Skip to content

UK Spelling Synonym generation pipeline

Nicole Vasilevsky edited this page Jan 28, 2020 · 2 revisions

The HPO has its own UK spelling synonym generation pipeline that can be found in the extended Makefile. It can be invoked as follows:

cd src/ontology
sh run.sh make add_british_language_synonyms

The process works as follows:

  1. Query hp-edit.owl for all HP terms and their labels (using a special SPARQL query and ROBOT query)
  2. Query hp-edit.owl for all HP terms and their synonyms
  3. Generate British synonyms using a custom python script that loads the above synonym and label lists and a dictionary (which is maintained by the HPO editor - so it can be extended if need be). This works by first generating UK spellings for all labels and all synonyms and them removing those for which an (exact) synonym already exists. The python scripts exports the resulting UK spelling TSV as a fully functional ROBOT template.
  4. Compile the ROBOT template with the new synonyms into OWL (british_synonyms.owl).
  5. Merge the british_synonyms.owl file into the edit file.
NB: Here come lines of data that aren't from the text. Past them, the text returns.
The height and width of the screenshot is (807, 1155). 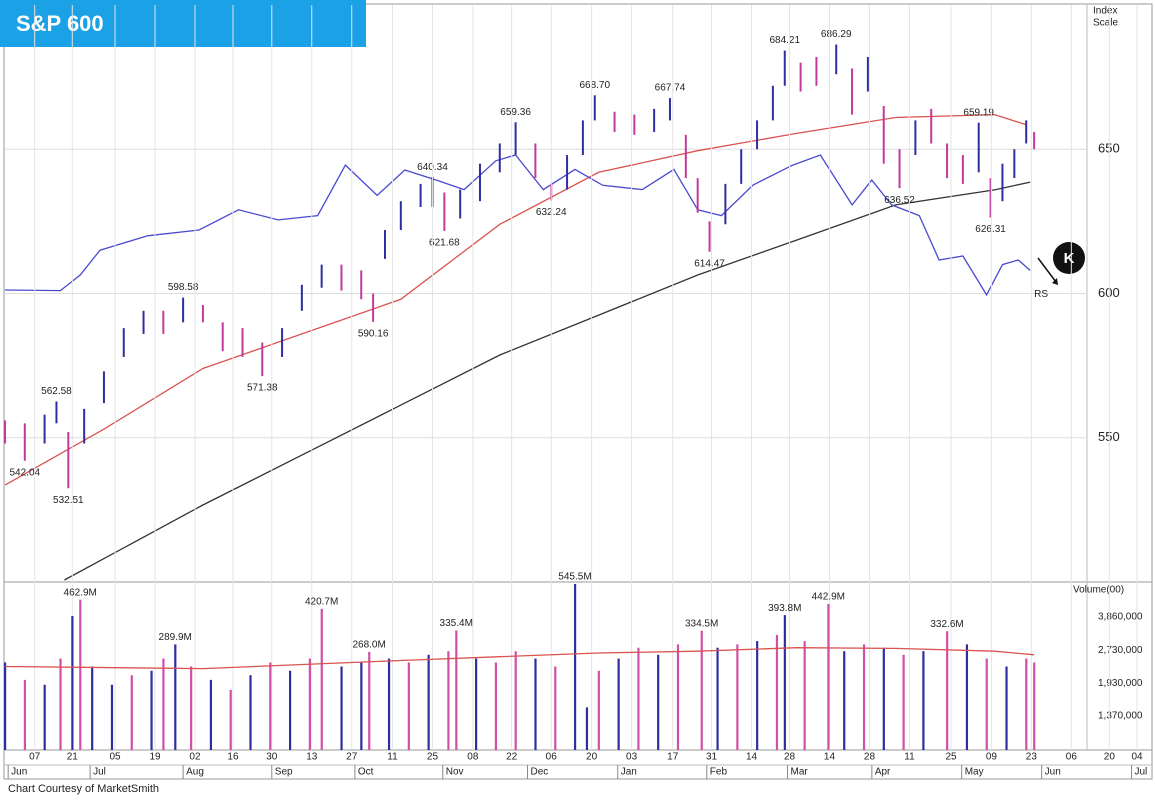 What do you see at coordinates (1106, 24) in the screenshot?
I see `y-label: Scale` at bounding box center [1106, 24].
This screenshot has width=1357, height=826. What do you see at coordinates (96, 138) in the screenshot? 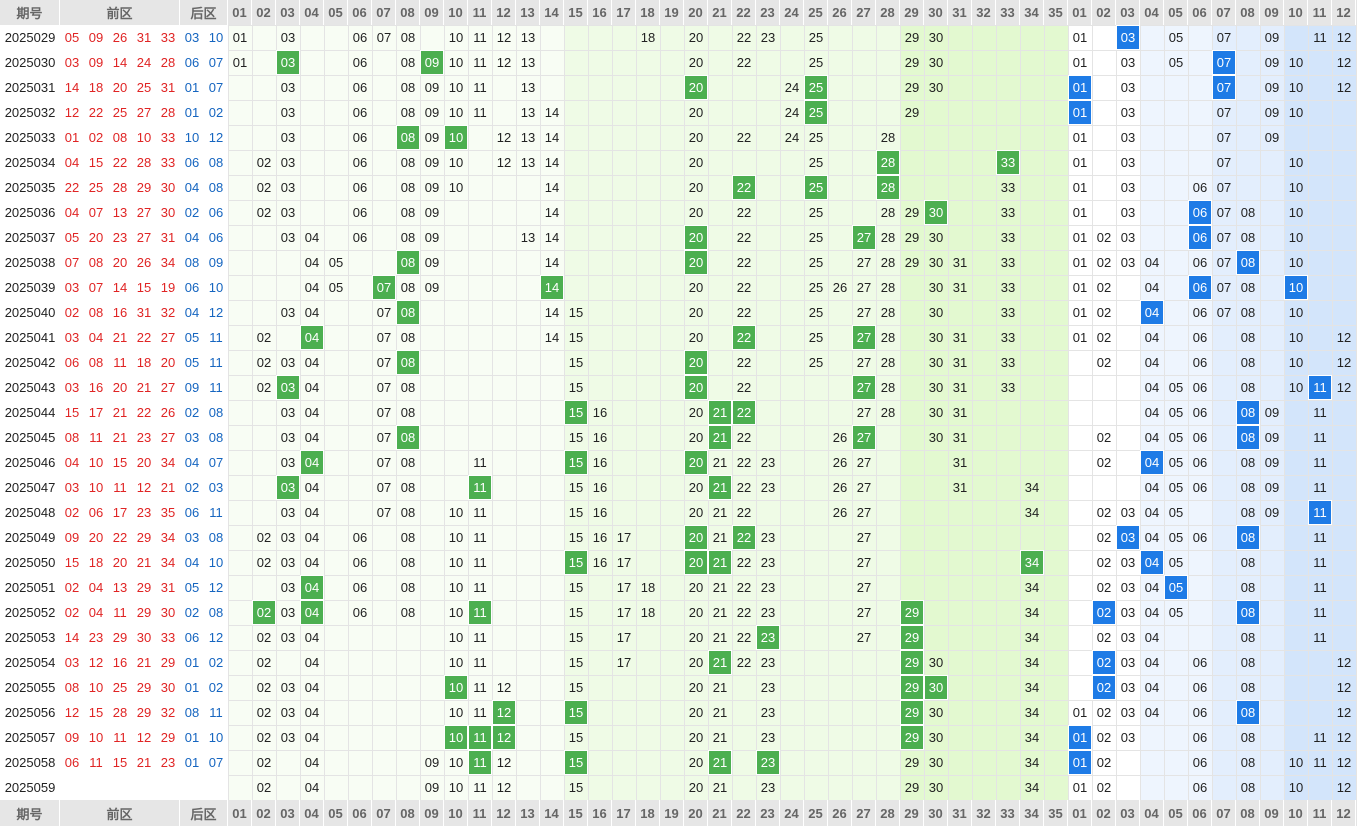
I see `front-number: 02` at bounding box center [96, 138].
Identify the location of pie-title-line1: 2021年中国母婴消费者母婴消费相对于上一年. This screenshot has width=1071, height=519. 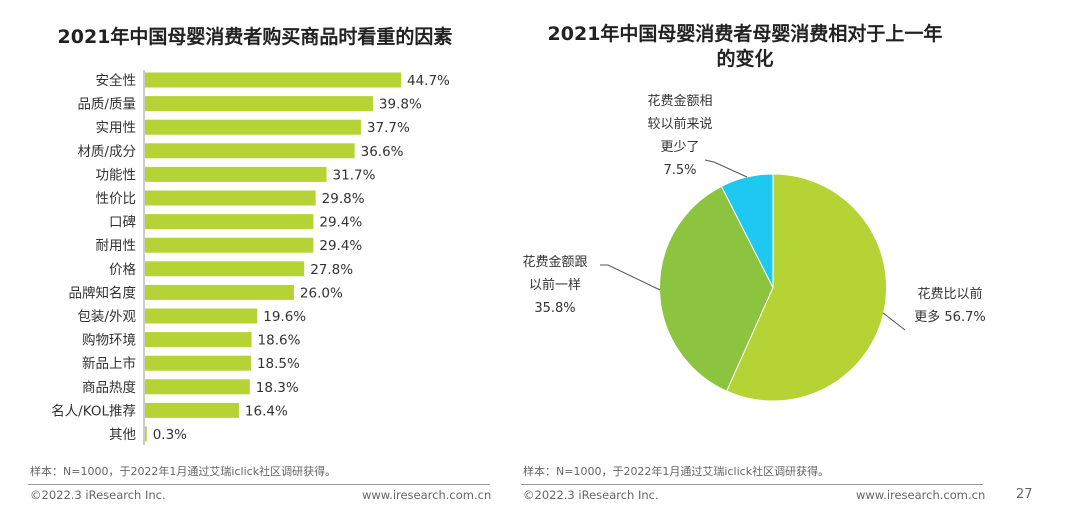
(745, 34).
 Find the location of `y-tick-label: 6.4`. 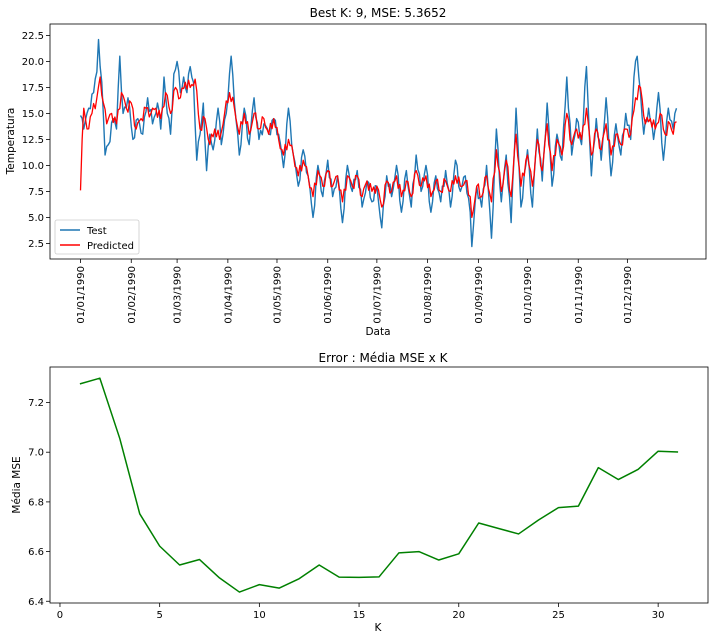

y-tick-label: 6.4 is located at coordinates (36, 602).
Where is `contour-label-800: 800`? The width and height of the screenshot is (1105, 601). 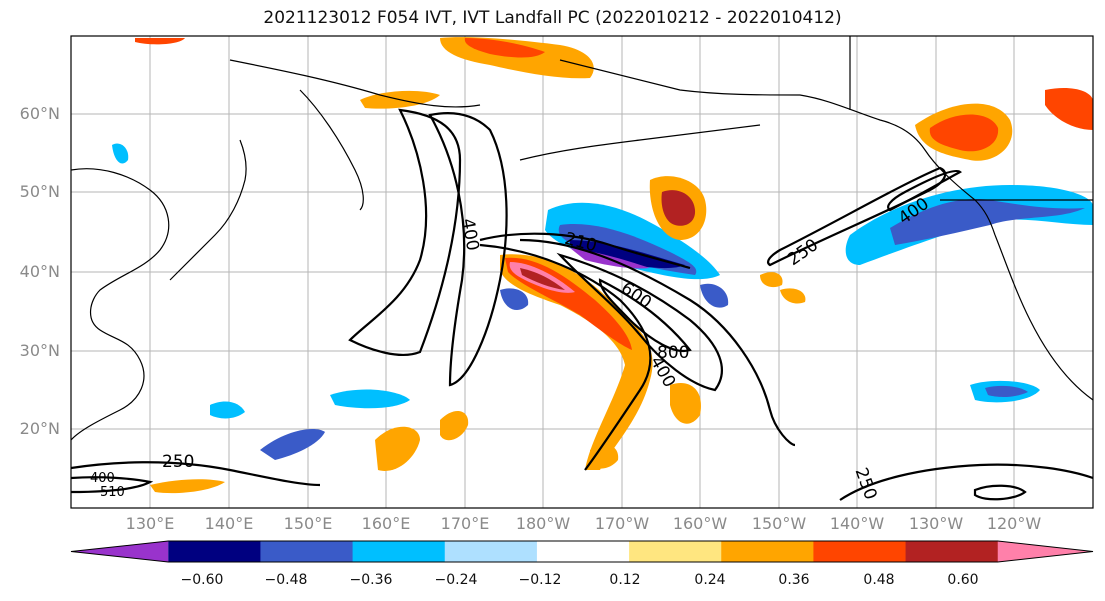 contour-label-800: 800 is located at coordinates (673, 353).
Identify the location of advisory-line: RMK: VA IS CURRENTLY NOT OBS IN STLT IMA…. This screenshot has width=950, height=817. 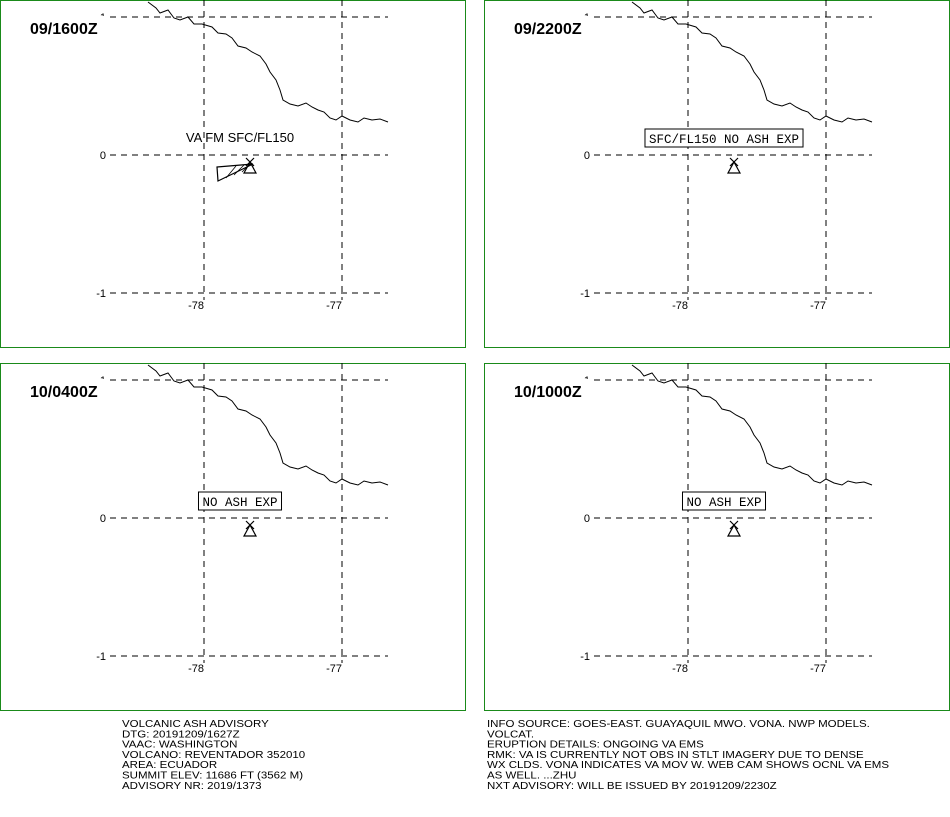
(676, 754).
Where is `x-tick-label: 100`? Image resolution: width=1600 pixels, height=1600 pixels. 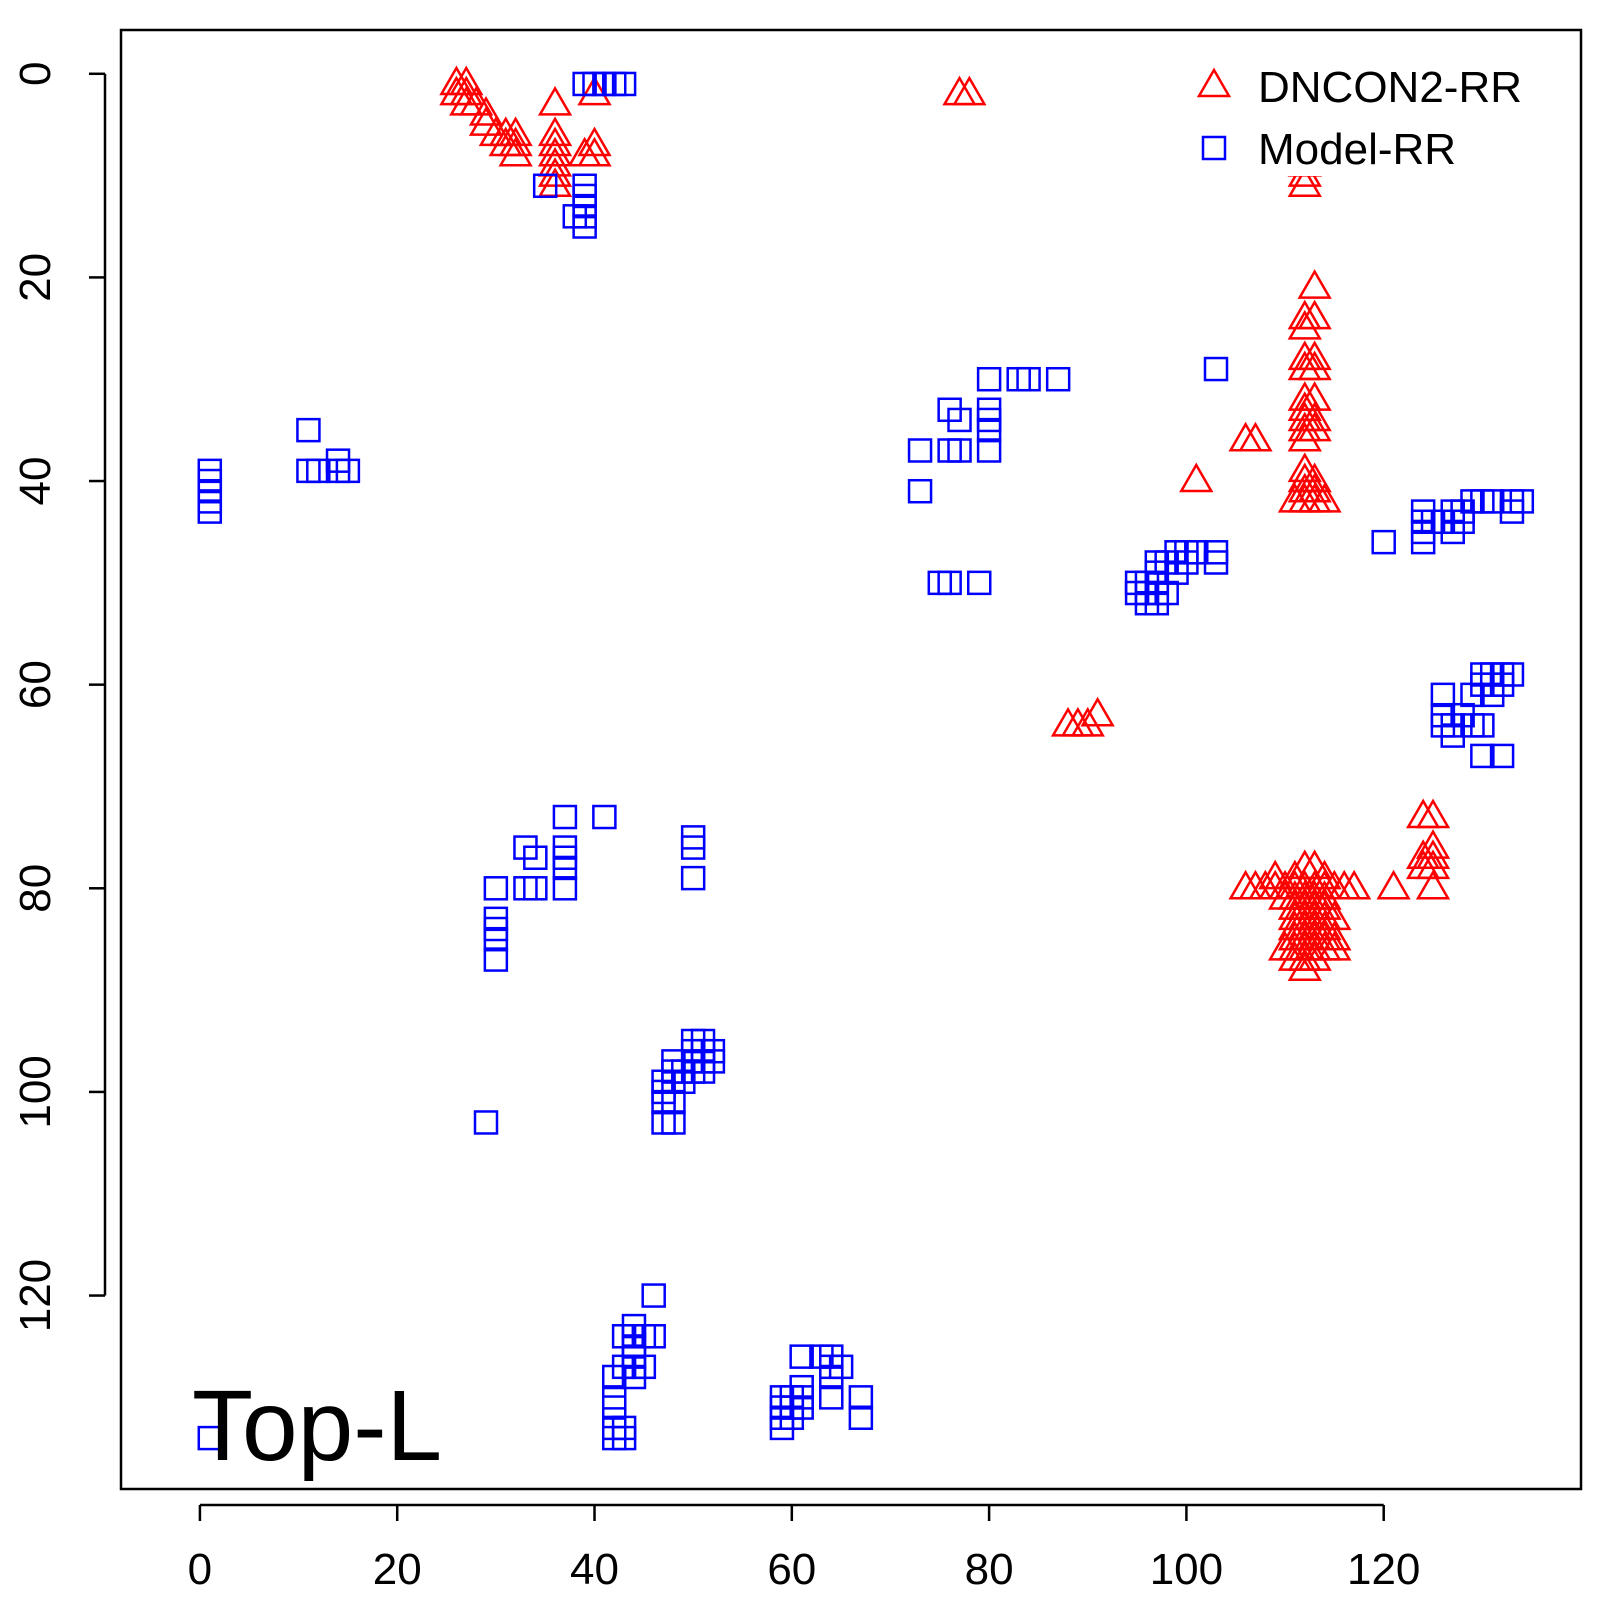 x-tick-label: 100 is located at coordinates (1186, 1570).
After the pipeline is run, the responsible editor should review the list of suggested synonyms (using the ROBOT template csv file, which is easier to read), and then create a Pull Request to make sure no errors were introduced. A frequent error is a generated synonym is actually already there - just not as an exact synonyms (perhaps a relatedSynonym) (therefore this should not be committed to master straight away).